# WHAT IS BEING ASKED
Please rewrite the stretch from the line containing "Viewport: 858px width, 504px height." through the end of the material, replacing "icon" with "button" and changing nothing else. Leave the pictures out of your answer.
— Start —
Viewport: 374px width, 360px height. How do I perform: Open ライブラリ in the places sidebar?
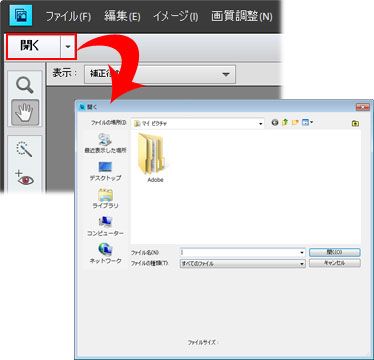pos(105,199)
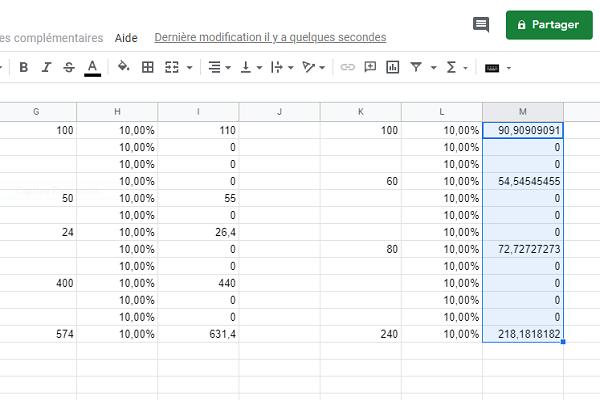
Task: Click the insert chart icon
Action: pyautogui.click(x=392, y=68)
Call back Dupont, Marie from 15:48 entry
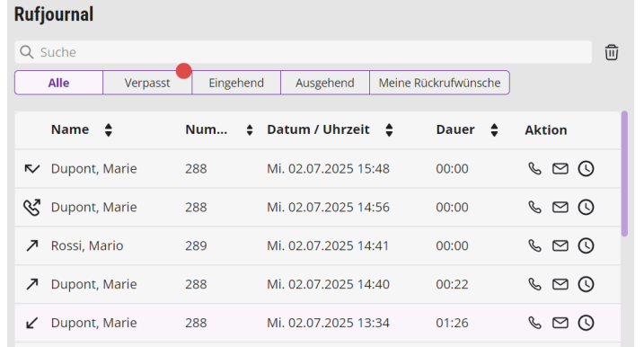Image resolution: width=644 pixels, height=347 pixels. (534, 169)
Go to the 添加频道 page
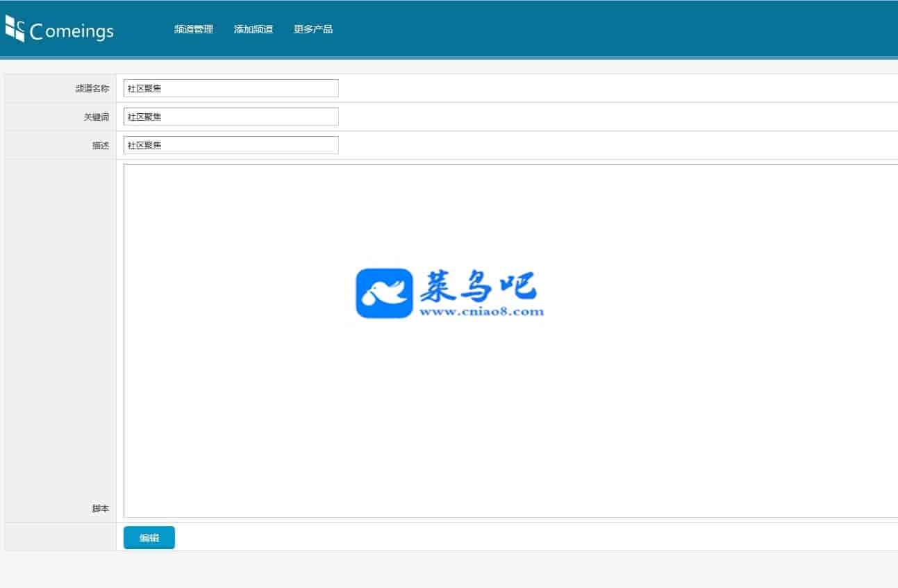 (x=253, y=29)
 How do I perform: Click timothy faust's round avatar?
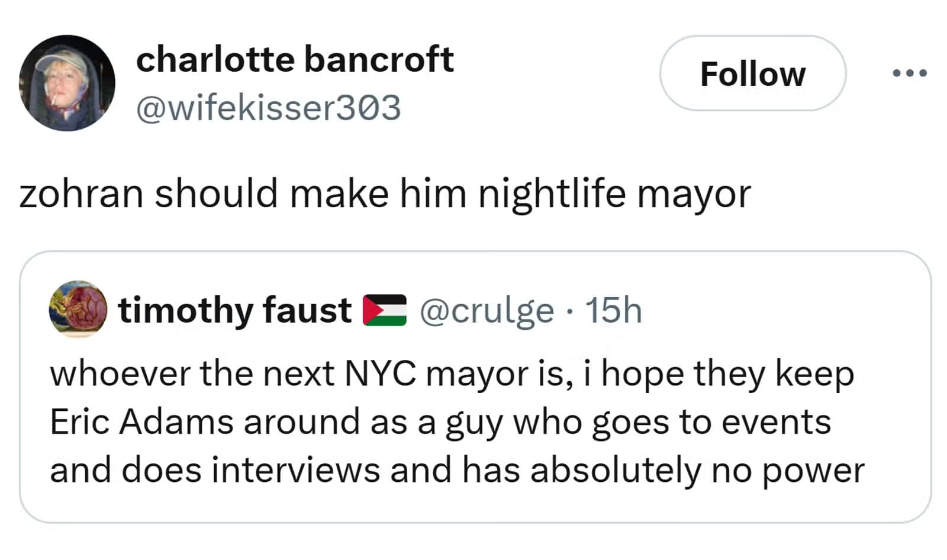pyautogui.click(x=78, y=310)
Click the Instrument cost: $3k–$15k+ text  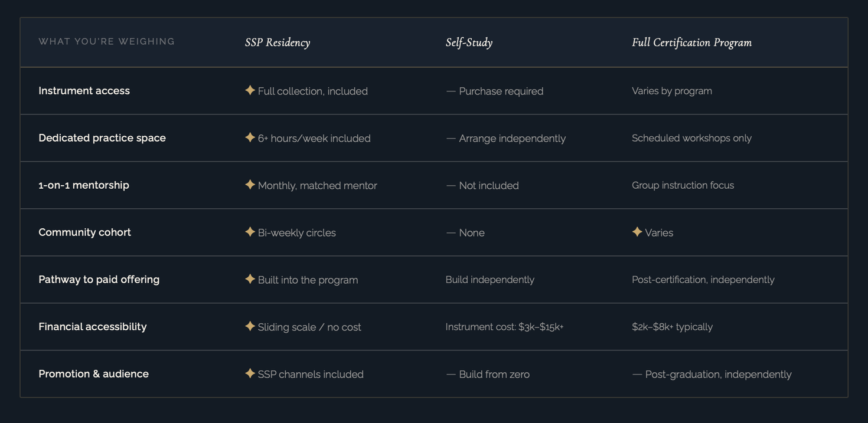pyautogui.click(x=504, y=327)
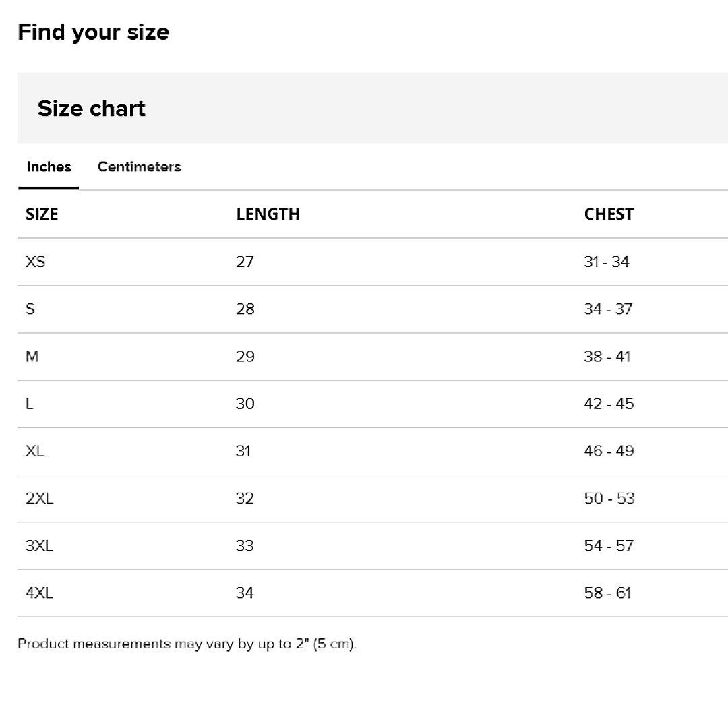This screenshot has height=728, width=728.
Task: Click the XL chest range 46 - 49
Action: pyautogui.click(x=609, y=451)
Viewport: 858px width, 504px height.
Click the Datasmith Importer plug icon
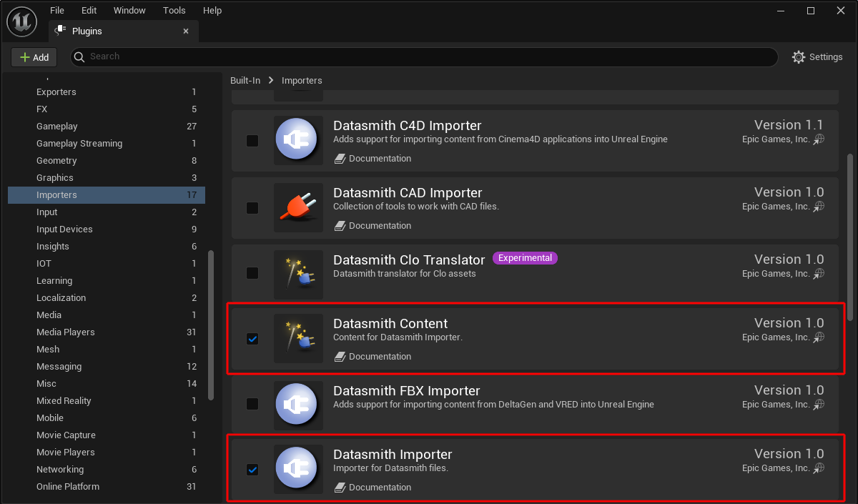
— End —
# ANSWER IN FULL
Viewport: 858px width, 504px height.
Click the Datasmith Importer plug button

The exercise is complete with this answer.